Russia claims missile strikes on Odesa will not affect grain deal

Moscow says it targeted military infrastructure

David Harding
Monday 25 July 2022 17:26 BST
Odesa firefighters battle a port blaze after a Russian missile attack on Saturday
Odesa firefighters battle a port blaze after a Russian missile attack on Saturday (AP)

Russia has claimed its missile strikes against the Ukrainian port of Odesa over the weekend would not affect grain exports.

Kremlin spokesman Dmitry Peskov said on Monday that Russia had only targeted military infrastructure in the strikes, which took place on Saturday.

The attack came just hours after Kyiv and Moscow had secured the conflict’s first diplomatic breakthrough to resume grain exports from Ukraine, as fears grow of a potential global food crisis.

“These strikes are connected exclusively with military infrastructure,” Mr Peskov said. “They are in no way related to infrastructure that is used for the export of grain. This should not affect – and will not affect – the beginning of shipments.”

Ukraine had earlier described the weekend attack as a “spit in the face” of the agreement signed last week.

There has been widespread scepticism that the deal will be implemented, which has only increased since events at the weekend.

Ukraine’s grain exports have largely stalled because of Russia’s invasion. Both countries are major exporters of grain, including wheat, corn and sunflower seeds.

Before Russia’s invasion, the two countries accounted for nearly one-third of global wheat exports.
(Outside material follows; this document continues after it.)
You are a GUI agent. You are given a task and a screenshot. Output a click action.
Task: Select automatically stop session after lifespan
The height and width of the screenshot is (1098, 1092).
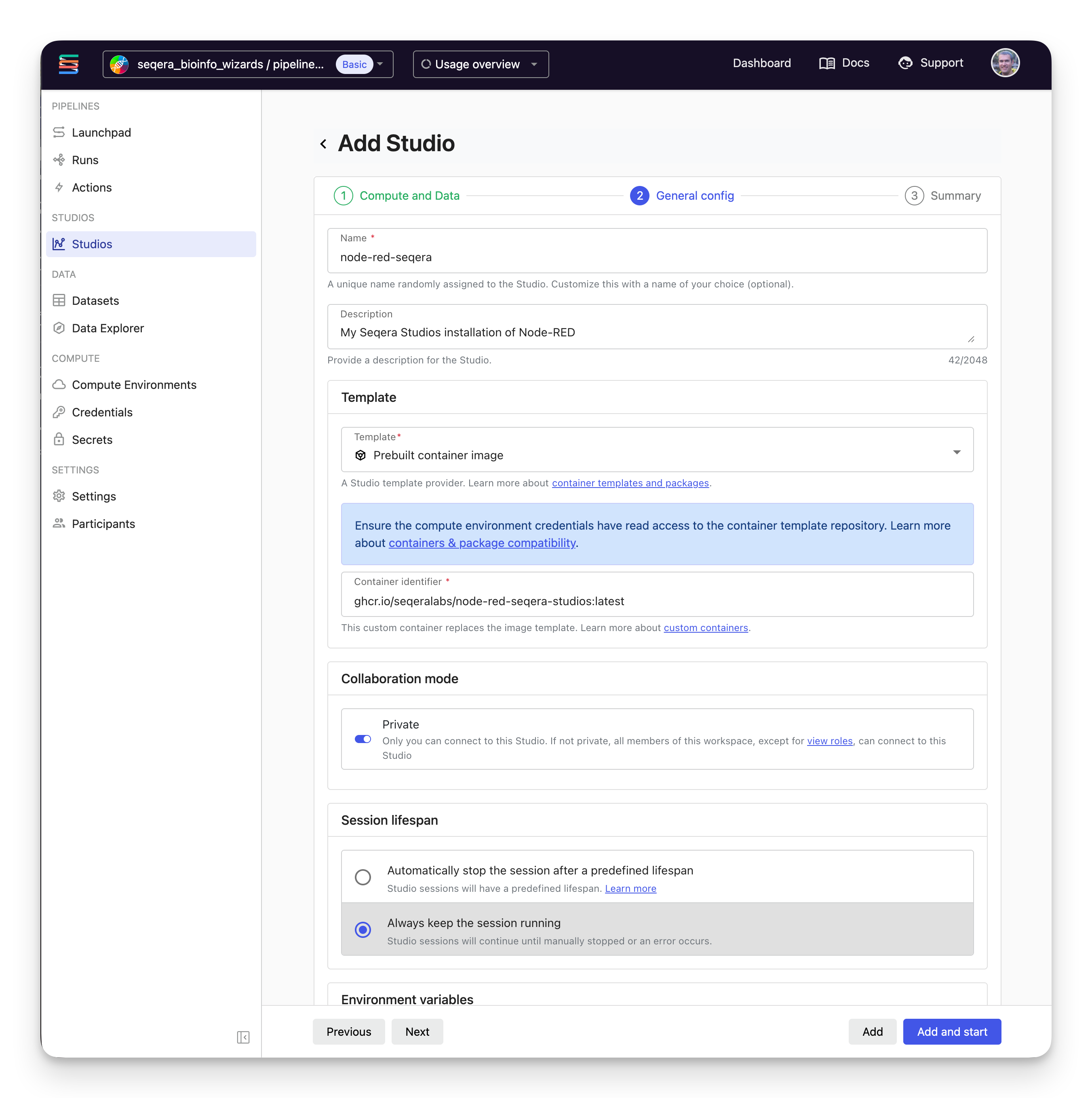click(x=363, y=877)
As part of the deal, brokered by Turkey and the United Nations (UN), and concluded in a grand signing ceremony in Istanbul on Friday, the UN and Russia also signed a memorandum of understanding to facilitate unimpeded access of Russian fertiliser and other products to global markets.

“The UN should implement its part about the indirect restrictions imposed against Russian grain and fertiliser shipments,” Mr Peskov said on Monday.

UN secretary-general Antonio Guterres and Turkish president Recep Tayyip Erdogan at Friday’s grain ceremony (AFP via Getty Images)

“There are no direct (restrictions), but there are indirect ones that do not allow us to fully fulfil these shipments, which are vital for international markets, and especially those regions where hunger is beginning to become especially palpable.”

The Kremlin said it was too early to say whether the deal would be a success until the mechanisms outlined in the agreement start operating.